Trump unveils new immigration proposals

As had been predicted earlier in the week, US President Donald Trump has unveiled plans for a new merit-based American immigration system.

The proposals would focus on a system which attracts younger, better educated, English-speaking workers. In an address at the White House, he made clear his desire to move away from the current system that favours applicants with family ties to the US.

Ultimately the new system would:

– Encourage those with bachelor’s degrees, relevant vocational degrees or higher levels of education to come to the US and stay;

– Introduce a points system to rank green card applicants based on things like age and education;

– Mean that rhe vast majority of new immigrants to the US would come based on education or skills, not family connections;

– Not increase the number of green cards granted each year, which would stay roughly the same at 1.1 million.

“We cherish the open door that we want to create for our country.

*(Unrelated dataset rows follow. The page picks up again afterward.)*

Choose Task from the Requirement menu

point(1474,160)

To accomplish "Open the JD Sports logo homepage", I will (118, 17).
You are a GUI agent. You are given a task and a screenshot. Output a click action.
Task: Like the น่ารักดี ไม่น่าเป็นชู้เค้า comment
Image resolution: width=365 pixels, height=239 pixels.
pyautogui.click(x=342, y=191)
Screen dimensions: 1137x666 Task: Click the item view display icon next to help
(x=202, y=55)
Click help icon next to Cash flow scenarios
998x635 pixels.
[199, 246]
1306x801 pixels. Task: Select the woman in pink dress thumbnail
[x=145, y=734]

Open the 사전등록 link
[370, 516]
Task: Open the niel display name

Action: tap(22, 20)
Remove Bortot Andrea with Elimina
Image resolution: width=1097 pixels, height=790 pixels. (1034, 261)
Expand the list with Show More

But a big proportion of those immigrants must come in through merit and skill,” the President declared. “The biggest change we make is to increase the proportion of highly skilled immigration from 12 per cent to 57 per cent and we would like to even see if we can go higher.”

The policy, however, would limit seasonal and low-skilled opportunities for overseas workers, while a tougher line taken would be taken on asylum seekers.

Before becoming law, the proposals would first have to be approved by Congress where Democrats currently control the lower house.

And Democrats have been quick to criticise the President’s proposal, criticising its failure to offer a route to citizenship for so-called “Dreamers” – the hundreds of thousands of people brought to the US as children but who still have no legal right to remain in the country.

Many are also unhappy with the plans to largely do away with family reunification which has for so has been the main focus of the country’s immigration program.

This means the policy is highly unlikely to pass into law before the 2020 Presidential election, and after that would be reliant on Trump being re-elected and the Republicans taking back control of Congress.

Therefore, the popularity otherwise of these proposals will likely to become one of the key issues during the election campaigns.